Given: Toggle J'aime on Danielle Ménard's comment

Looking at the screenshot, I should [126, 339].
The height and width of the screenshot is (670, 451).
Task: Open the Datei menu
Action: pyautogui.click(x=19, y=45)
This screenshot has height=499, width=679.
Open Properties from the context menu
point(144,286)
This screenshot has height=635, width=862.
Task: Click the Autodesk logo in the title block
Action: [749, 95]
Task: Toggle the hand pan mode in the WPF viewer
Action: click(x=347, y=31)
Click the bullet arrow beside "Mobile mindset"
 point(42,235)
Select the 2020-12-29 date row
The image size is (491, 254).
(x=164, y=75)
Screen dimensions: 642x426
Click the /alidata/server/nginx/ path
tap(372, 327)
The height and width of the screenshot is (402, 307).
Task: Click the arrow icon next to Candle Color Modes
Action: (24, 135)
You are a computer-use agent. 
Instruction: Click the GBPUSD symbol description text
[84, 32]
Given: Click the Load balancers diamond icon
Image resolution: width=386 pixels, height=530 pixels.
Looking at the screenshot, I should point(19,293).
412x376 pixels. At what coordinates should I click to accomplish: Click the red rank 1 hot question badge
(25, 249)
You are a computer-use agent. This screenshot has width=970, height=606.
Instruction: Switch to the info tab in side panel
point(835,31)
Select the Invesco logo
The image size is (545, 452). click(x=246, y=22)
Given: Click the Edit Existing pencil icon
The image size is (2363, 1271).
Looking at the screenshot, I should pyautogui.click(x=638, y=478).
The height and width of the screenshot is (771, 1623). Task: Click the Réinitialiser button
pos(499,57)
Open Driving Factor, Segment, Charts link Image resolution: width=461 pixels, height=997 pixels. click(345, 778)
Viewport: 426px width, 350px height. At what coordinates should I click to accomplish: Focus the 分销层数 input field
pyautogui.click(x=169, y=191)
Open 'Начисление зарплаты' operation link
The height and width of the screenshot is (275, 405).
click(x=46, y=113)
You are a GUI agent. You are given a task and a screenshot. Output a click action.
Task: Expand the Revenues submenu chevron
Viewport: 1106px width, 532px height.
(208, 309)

====

## TASK BRIEF
From the line that contains "412x376 pixels. At" to the last line of the material above, repeat every line exactly, keeping both the first and the last.

## OUTPUT FOR THIS TASK
412x376 pixels. At what coordinates should I click to accomplish: Click the red rank 1 hot question badge
(25, 249)
You are a computer-use agent. This screenshot has width=970, height=606.
Instruction: Switch to the info tab in side panel
point(835,31)
Select the Invesco logo
The image size is (545, 452). click(x=246, y=22)
Given: Click the Edit Existing pencil icon
The image size is (2363, 1271).
Looking at the screenshot, I should pyautogui.click(x=638, y=478).
The height and width of the screenshot is (771, 1623). Task: Click the Réinitialiser button
pos(499,57)
Open Driving Factor, Segment, Charts link Image resolution: width=461 pixels, height=997 pixels. click(345, 778)
Viewport: 426px width, 350px height. At what coordinates should I click to accomplish: Focus the 分销层数 input field
pyautogui.click(x=169, y=191)
Open 'Начисление зарплаты' operation link
The height and width of the screenshot is (275, 405).
click(x=46, y=113)
You are a GUI agent. You are given a task and a screenshot. Output a click action.
Task: Expand the Revenues submenu chevron
Viewport: 1106px width, 532px height.
(208, 309)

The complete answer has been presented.